Justice of the Supreme Court of Pennsylvania
- In office 1875–1889

Personal details
- Born: September 3, 1824 Buckingham, Pennsylvania
- Died: October 12, 1905 (aged 81)
- Party: Republican
- Spouse(s): Mary C. Newlin Mary Martha S. Bridges

= Edward M. Paxson =

American judge (1824–1905)

Edward M. Paxson (September 3, 1824 – October 12, 1905) was a justice of the Supreme Court of Pennsylvania from 1875 to 1889 and chief justice from 1889 to 1893.

==Biography==
Edward M. Paxson was born on September 3, 1824, to Thomas and Ann Johnson Paxson in Buckingham, Pennsylvania.

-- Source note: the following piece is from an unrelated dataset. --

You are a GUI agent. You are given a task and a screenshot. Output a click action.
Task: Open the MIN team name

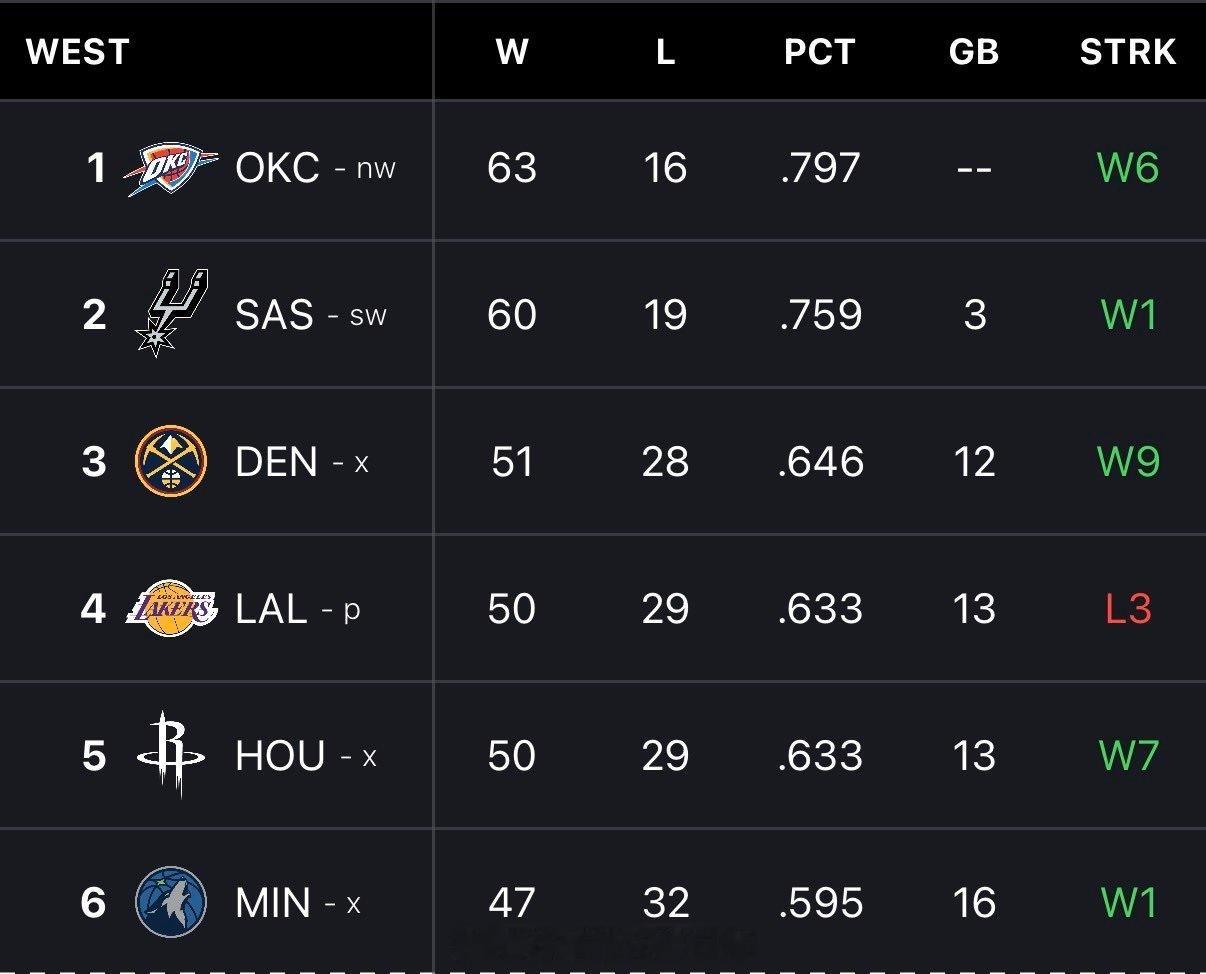coord(273,903)
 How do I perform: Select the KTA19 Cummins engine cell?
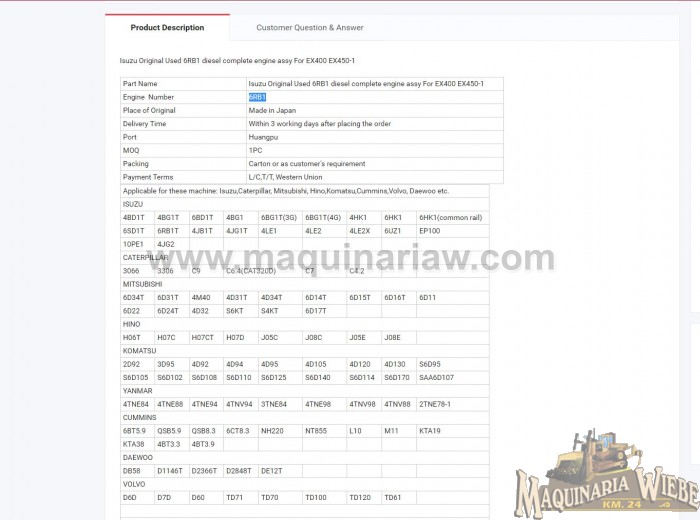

He attended Quaker schools and was admitted to the bar in Bucks County, Pennsylvania, in April 1850. He was appointed by Pennsylvania Governor John W. Geary to the Common Pleas bench in 1869 to replace F. Carroll Brewster, who had resigned to become Pennsylvania Attorney General. He was subsequently elected as a Republican to the position.

In 1874, Paxson was elected to the Supreme Court of Pennsylvania, assuming office as an associate justice in January 1875. He served as an associate justice until January 1889, when he was elevated to chief justice. He stepped down from the bench in February 1893 to become a receiver of the Philadelphia and Reading Railroad Company. He died on October 12, 1905.

Paxson was married twice, to Mary C. Newlin from 1846 to her death in 1885, and to Mary Martha S. Bridges, widow of Samuel Augustus Bridges.